RECORDED INFORMATION.

<<<<

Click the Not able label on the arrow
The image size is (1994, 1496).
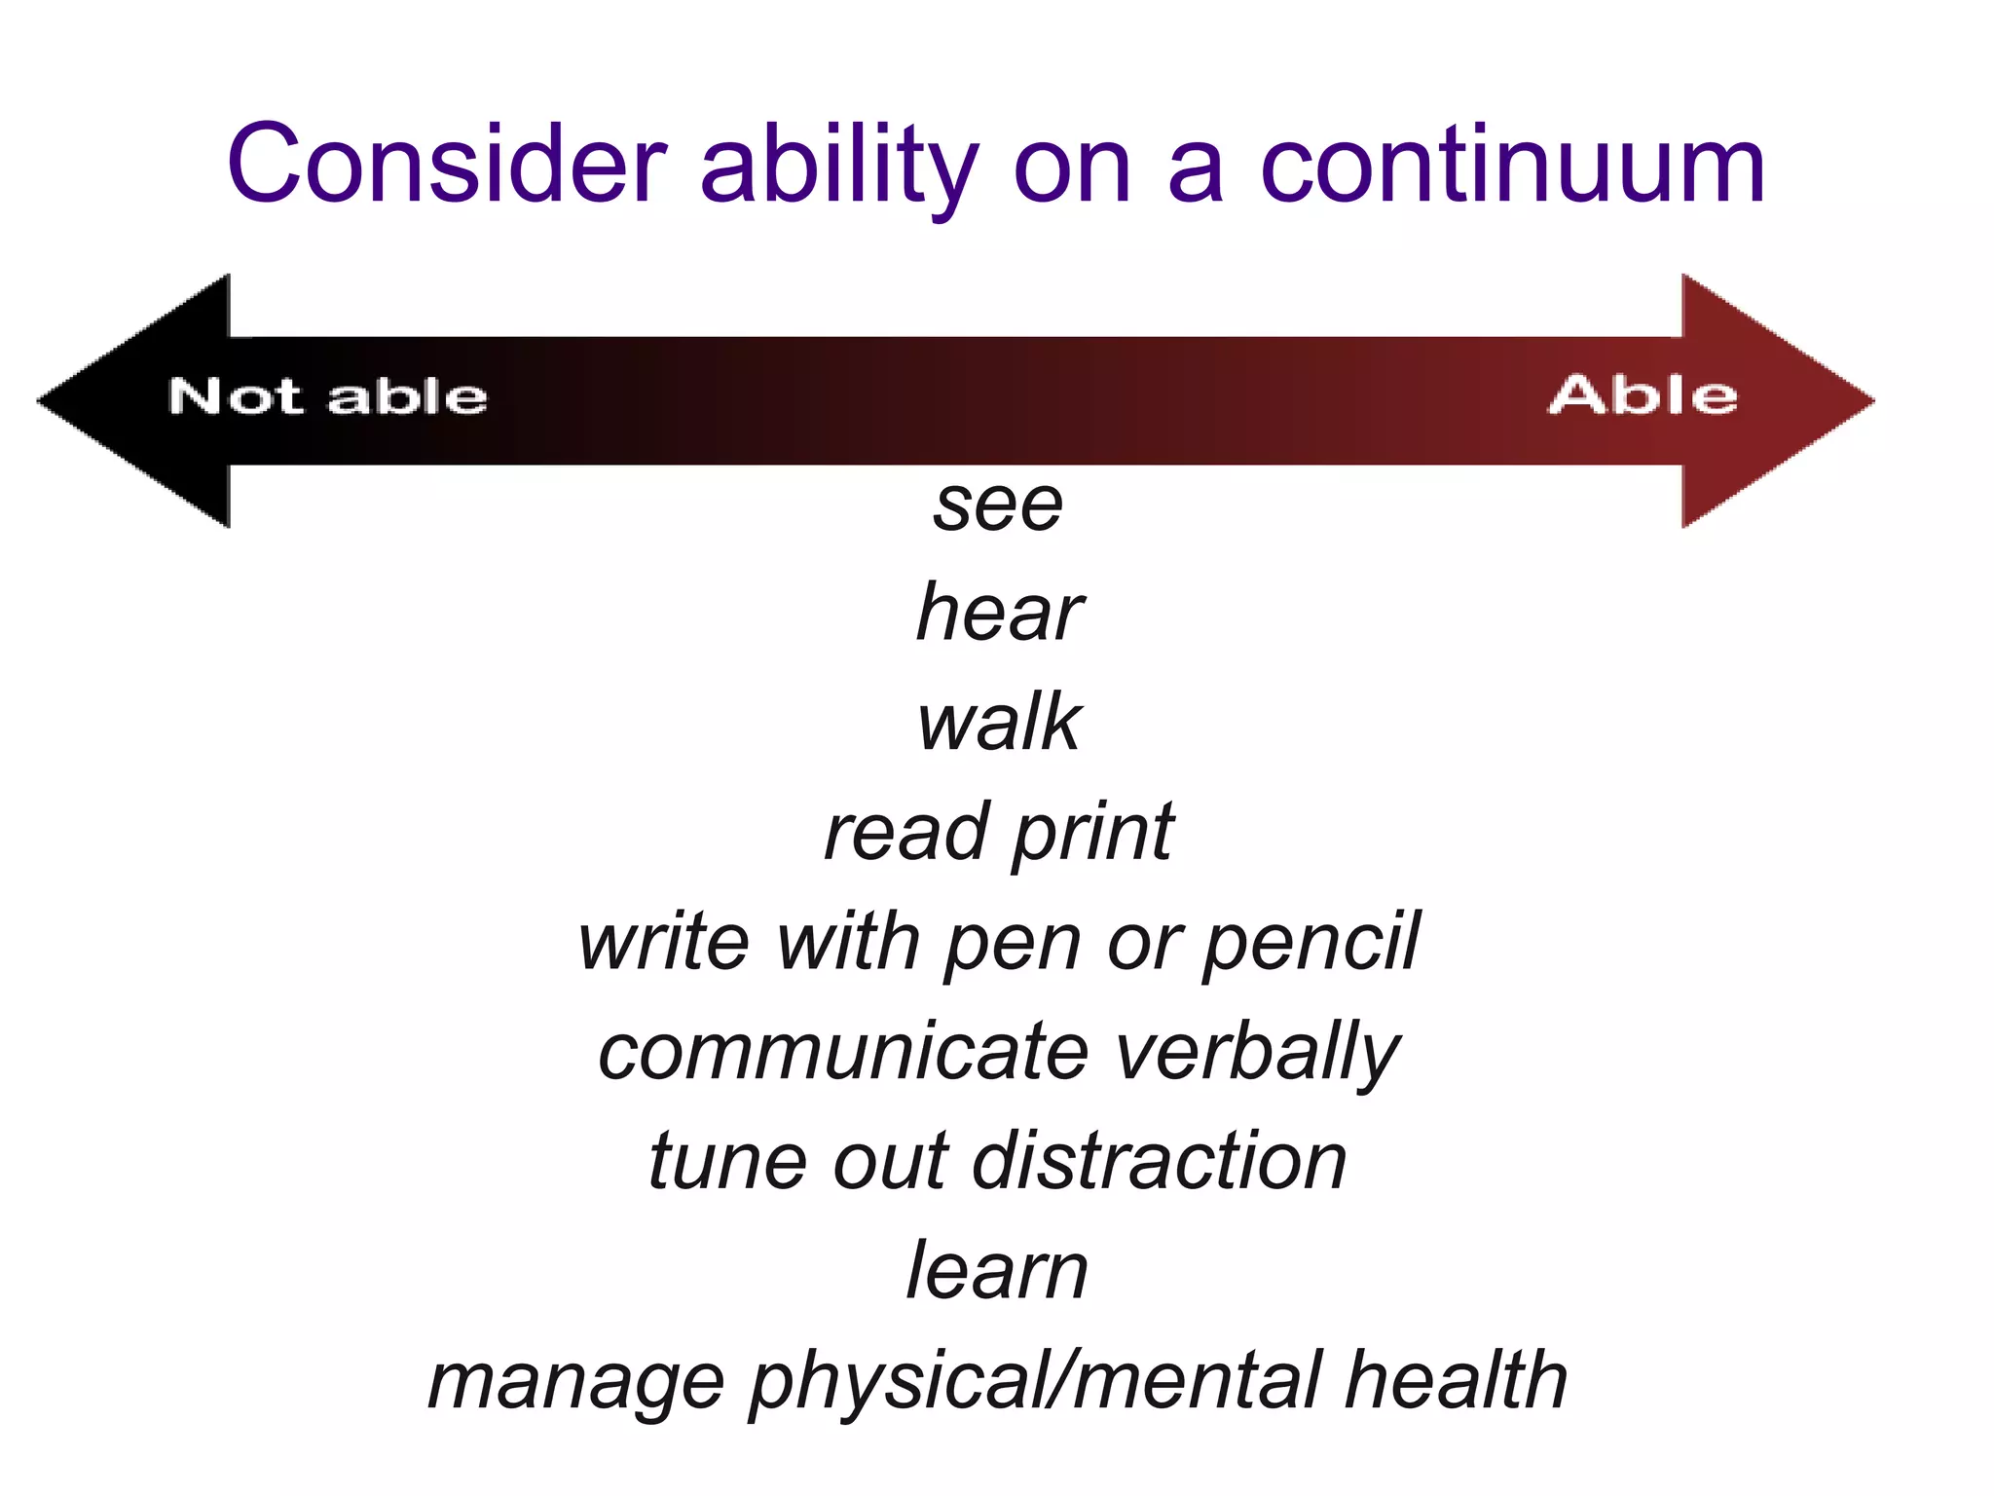pyautogui.click(x=327, y=397)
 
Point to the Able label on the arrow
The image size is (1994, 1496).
pyautogui.click(x=1643, y=395)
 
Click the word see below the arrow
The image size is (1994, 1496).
pyautogui.click(x=998, y=506)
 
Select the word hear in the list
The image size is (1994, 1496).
pyautogui.click(x=999, y=614)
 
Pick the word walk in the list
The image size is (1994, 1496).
pyautogui.click(x=999, y=723)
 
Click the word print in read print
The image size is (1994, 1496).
pyautogui.click(x=1092, y=834)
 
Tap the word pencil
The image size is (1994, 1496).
pyautogui.click(x=1311, y=943)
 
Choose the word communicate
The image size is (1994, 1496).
pyautogui.click(x=843, y=1053)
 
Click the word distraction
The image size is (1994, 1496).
pyautogui.click(x=1160, y=1162)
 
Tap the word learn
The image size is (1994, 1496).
pyautogui.click(x=997, y=1272)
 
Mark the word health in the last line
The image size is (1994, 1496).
pyautogui.click(x=1456, y=1381)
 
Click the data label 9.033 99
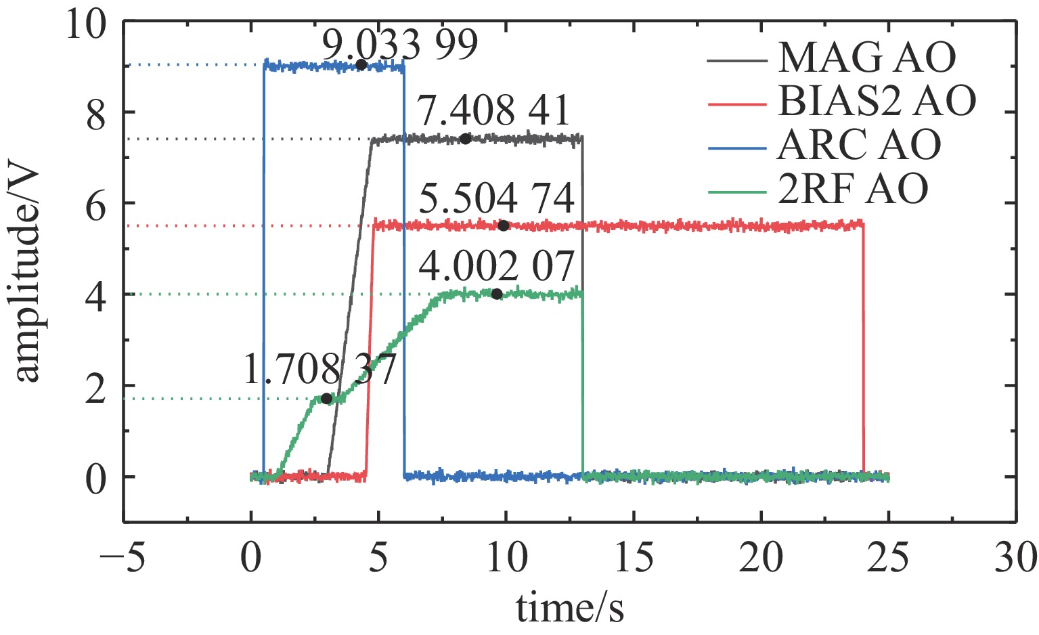point(399,45)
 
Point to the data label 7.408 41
point(494,111)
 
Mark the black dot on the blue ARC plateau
point(361,65)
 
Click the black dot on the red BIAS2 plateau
point(503,225)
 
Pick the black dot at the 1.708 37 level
point(327,399)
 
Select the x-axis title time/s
point(570,608)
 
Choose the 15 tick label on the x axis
point(634,560)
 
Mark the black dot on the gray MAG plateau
point(465,139)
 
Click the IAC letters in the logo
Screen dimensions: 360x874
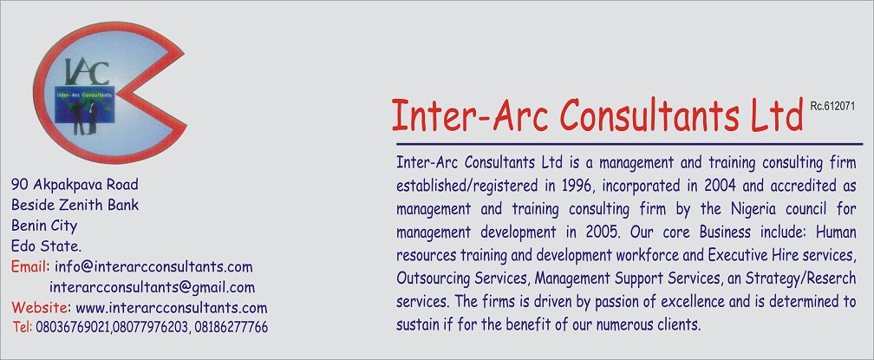pyautogui.click(x=88, y=69)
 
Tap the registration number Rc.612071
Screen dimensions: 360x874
pyautogui.click(x=833, y=105)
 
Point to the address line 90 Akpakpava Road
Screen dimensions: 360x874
pyautogui.click(x=75, y=185)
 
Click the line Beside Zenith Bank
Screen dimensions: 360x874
pyautogui.click(x=75, y=206)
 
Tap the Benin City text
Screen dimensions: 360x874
pyautogui.click(x=44, y=226)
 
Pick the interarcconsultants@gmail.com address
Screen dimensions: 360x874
pyautogui.click(x=153, y=287)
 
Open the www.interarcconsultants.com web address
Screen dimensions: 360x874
pyautogui.click(x=172, y=308)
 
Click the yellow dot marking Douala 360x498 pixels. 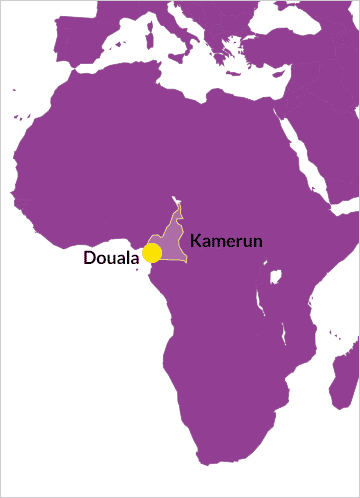(152, 252)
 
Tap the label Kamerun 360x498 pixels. (226, 241)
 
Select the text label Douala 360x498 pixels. (111, 258)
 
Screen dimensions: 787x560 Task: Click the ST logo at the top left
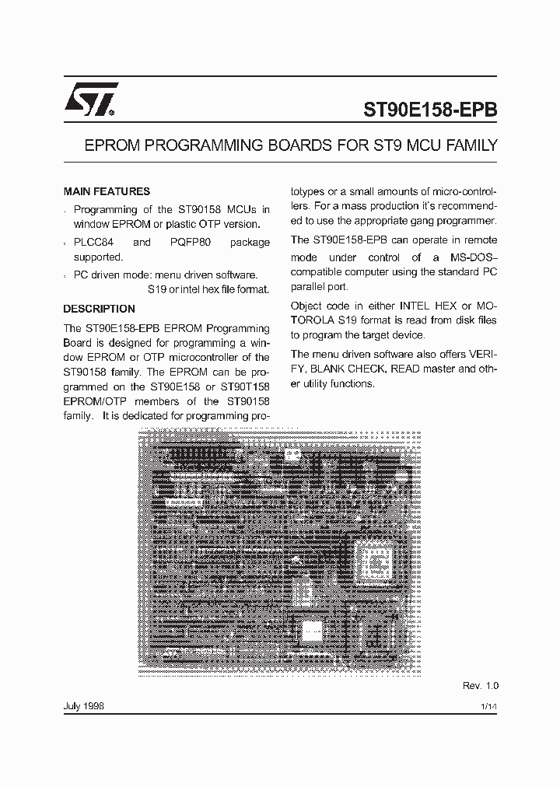coord(90,100)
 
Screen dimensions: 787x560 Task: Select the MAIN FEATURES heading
coord(107,191)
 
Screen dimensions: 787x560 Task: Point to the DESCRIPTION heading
coord(99,309)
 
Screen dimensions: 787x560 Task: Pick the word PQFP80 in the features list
coord(191,242)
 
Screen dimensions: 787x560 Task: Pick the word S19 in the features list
coord(156,289)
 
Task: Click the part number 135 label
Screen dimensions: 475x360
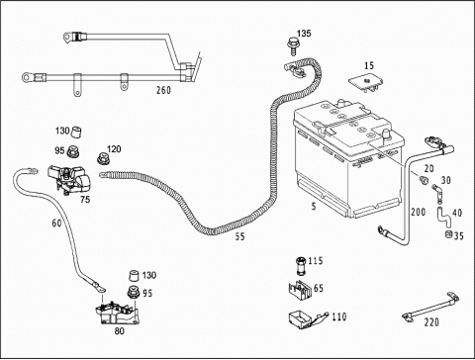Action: click(304, 34)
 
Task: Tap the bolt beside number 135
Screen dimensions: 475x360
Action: click(292, 46)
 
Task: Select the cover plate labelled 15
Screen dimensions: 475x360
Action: click(367, 82)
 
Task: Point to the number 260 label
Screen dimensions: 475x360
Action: click(163, 90)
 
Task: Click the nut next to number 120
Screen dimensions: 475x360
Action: click(103, 158)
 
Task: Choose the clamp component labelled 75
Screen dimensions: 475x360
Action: click(69, 180)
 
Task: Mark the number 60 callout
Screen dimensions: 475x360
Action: click(56, 224)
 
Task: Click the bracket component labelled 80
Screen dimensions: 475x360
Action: click(118, 315)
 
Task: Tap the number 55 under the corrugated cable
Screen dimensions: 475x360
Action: click(240, 236)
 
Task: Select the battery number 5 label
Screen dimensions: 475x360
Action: click(314, 207)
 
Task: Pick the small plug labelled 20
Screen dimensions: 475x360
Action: click(424, 180)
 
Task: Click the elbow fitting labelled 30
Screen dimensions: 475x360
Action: click(436, 192)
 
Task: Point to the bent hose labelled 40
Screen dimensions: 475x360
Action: click(443, 217)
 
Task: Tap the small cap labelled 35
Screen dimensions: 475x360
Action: click(448, 234)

>>>>

Substitute "filled circle" for "black dot" in the stretch of the listing from the line containing "Tap the word pencil" through the line containing "point(503,225)", and give back only that stretch, otherwise unchanged and without the pictures.

Tap the word pencil
The image size is (1994, 1496).
pyautogui.click(x=1311, y=943)
 
Choose the word communicate
The image size is (1994, 1496).
pyautogui.click(x=843, y=1053)
 
Click the word distraction
The image size is (1994, 1496).
pyautogui.click(x=1160, y=1162)
 
Tap the word learn
The image size is (1994, 1496).
pyautogui.click(x=997, y=1272)
 
Mark the word health in the last line
The image size is (1994, 1496).
pyautogui.click(x=1456, y=1381)
 
Click the data label 9.033 99
point(399,45)
 
Point to the data label 7.408 41
point(494,111)
 
Mark the filled circle on the blue ARC plateau
point(361,65)
 
Click the filled circle on the red BIAS2 plateau
point(503,225)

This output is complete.